>>>>>
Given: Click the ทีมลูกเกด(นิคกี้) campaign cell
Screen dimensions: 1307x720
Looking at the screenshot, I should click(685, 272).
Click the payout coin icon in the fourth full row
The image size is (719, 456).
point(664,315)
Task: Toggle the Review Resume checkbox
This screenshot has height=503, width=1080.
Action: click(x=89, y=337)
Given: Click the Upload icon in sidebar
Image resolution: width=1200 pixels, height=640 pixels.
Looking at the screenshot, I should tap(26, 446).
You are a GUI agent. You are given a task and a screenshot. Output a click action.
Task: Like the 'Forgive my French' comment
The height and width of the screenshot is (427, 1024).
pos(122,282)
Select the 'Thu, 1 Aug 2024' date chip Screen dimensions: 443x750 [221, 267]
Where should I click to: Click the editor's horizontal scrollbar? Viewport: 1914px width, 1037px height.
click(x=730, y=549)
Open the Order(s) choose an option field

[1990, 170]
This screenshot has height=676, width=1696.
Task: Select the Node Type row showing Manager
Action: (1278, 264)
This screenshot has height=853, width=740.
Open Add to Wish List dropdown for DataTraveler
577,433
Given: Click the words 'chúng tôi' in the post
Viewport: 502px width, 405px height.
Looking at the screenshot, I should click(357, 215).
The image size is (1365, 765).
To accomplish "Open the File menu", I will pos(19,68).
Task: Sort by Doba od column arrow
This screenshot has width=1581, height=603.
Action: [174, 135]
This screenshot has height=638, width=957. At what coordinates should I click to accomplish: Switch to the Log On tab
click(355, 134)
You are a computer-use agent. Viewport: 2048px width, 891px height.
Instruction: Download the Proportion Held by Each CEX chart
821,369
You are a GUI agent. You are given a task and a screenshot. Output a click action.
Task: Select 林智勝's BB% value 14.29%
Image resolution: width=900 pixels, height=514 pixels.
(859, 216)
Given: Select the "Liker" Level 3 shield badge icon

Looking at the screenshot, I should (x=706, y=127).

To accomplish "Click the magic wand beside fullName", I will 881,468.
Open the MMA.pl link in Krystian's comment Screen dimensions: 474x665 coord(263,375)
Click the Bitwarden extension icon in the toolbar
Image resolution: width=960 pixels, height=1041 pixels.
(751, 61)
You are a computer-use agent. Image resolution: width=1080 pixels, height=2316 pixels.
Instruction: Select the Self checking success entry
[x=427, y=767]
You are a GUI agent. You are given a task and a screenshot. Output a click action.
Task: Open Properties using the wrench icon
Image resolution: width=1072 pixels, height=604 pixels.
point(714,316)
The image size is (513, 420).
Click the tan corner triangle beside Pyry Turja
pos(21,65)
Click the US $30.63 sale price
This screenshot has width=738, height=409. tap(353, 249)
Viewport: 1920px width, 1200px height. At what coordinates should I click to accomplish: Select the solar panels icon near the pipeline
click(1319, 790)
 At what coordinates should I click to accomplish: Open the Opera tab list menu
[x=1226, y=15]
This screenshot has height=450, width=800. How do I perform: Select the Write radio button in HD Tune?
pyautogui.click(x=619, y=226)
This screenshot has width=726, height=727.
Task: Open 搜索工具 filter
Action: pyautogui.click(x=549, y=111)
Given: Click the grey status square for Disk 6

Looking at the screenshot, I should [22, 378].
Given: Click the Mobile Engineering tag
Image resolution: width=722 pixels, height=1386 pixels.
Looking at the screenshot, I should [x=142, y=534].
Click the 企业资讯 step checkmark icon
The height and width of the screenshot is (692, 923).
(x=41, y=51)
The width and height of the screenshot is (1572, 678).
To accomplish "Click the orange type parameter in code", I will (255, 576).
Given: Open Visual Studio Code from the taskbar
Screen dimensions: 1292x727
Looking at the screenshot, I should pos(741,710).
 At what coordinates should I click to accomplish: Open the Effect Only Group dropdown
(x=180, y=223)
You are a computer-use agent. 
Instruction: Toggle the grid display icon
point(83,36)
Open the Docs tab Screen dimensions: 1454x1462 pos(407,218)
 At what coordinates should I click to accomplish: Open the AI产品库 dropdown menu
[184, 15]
<<<<<
» **What you have to do**
Copy all of the rows above word for word.

» **In response**
Given: Click the ทีมลูกเกด(นิคกี้) campaign cell
Screen dimensions: 1307x720
Looking at the screenshot, I should click(685, 272).
Click the payout coin icon in the fourth full row
The image size is (719, 456).
point(664,315)
Task: Toggle the Review Resume checkbox
This screenshot has height=503, width=1080.
Action: click(x=89, y=337)
Given: Click the Upload icon in sidebar
Image resolution: width=1200 pixels, height=640 pixels.
Looking at the screenshot, I should tap(26, 446).
You are a GUI agent. You are given a task and a screenshot. Output a click action.
Task: Like the 'Forgive my French' comment
The height and width of the screenshot is (427, 1024).
pos(122,282)
Select the 'Thu, 1 Aug 2024' date chip Screen dimensions: 443x750 [221, 267]
Where should I click to: Click the editor's horizontal scrollbar? Viewport: 1914px width, 1037px height.
click(x=730, y=549)
Open the Order(s) choose an option field

[1990, 170]
This screenshot has height=676, width=1696.
Task: Select the Node Type row showing Manager
Action: (1278, 264)
This screenshot has height=853, width=740.
Open Add to Wish List dropdown for DataTraveler
577,433
Given: Click the words 'chúng tôi' in the post
Viewport: 502px width, 405px height.
Looking at the screenshot, I should click(357, 215).
The image size is (1365, 765).
To accomplish "Open the File menu", I will pos(19,68).
Task: Sort by Doba od column arrow
This screenshot has width=1581, height=603.
Action: [174, 135]
This screenshot has height=638, width=957. At what coordinates should I click to accomplish: Switch to the Log On tab
click(355, 134)
You are a computer-use agent. Viewport: 2048px width, 891px height.
Instruction: Download the Proportion Held by Each CEX chart
821,369
You are a GUI agent. You are given a task and a screenshot. Output a click action.
Task: Select 林智勝's BB% value 14.29%
Image resolution: width=900 pixels, height=514 pixels.
(859, 216)
Given: Select the "Liker" Level 3 shield badge icon

Looking at the screenshot, I should (x=706, y=127).

To accomplish "Click the magic wand beside fullName", I will 881,468.
Open the MMA.pl link in Krystian's comment Screen dimensions: 474x665 coord(263,375)
Click the Bitwarden extension icon in the toolbar
Image resolution: width=960 pixels, height=1041 pixels.
(751, 61)
You are a computer-use agent. Image resolution: width=1080 pixels, height=2316 pixels.
Instruction: Select the Self checking success entry
[x=427, y=767]
You are a GUI agent. You are given a task and a screenshot. Output a click action.
Task: Open Properties using the wrench icon
Image resolution: width=1072 pixels, height=604 pixels.
point(714,316)
The image size is (513, 420).
Click the tan corner triangle beside Pyry Turja
pos(21,65)
Click the US $30.63 sale price
This screenshot has width=738, height=409. tap(353, 249)
Viewport: 1920px width, 1200px height. At what coordinates should I click to accomplish: Select the solar panels icon near the pipeline
click(1319, 790)
 At what coordinates should I click to accomplish: Open the Opera tab list menu
[x=1226, y=15]
This screenshot has height=450, width=800. How do I perform: Select the Write radio button in HD Tune?
pyautogui.click(x=619, y=226)
This screenshot has width=726, height=727.
Task: Open 搜索工具 filter
Action: pyautogui.click(x=549, y=111)
Given: Click the grey status square for Disk 6

Looking at the screenshot, I should [22, 378].
Given: Click the Mobile Engineering tag
Image resolution: width=722 pixels, height=1386 pixels.
Looking at the screenshot, I should [x=142, y=534].
Click the 企业资讯 step checkmark icon
The height and width of the screenshot is (692, 923).
(x=41, y=51)
The width and height of the screenshot is (1572, 678).
To accomplish "Click the orange type parameter in code", I will (255, 576).
Given: Open Visual Studio Code from the taskbar
Screen dimensions: 1292x727
Looking at the screenshot, I should pos(741,710).
 At what coordinates should I click to accomplish: Open the Effect Only Group dropdown
(x=180, y=223)
You are a computer-use agent. 
Instruction: Toggle the grid display icon
point(83,36)
Open the Docs tab Screen dimensions: 1454x1462 pos(407,218)
 At what coordinates should I click to accomplish: Open the AI产品库 dropdown menu
[184, 15]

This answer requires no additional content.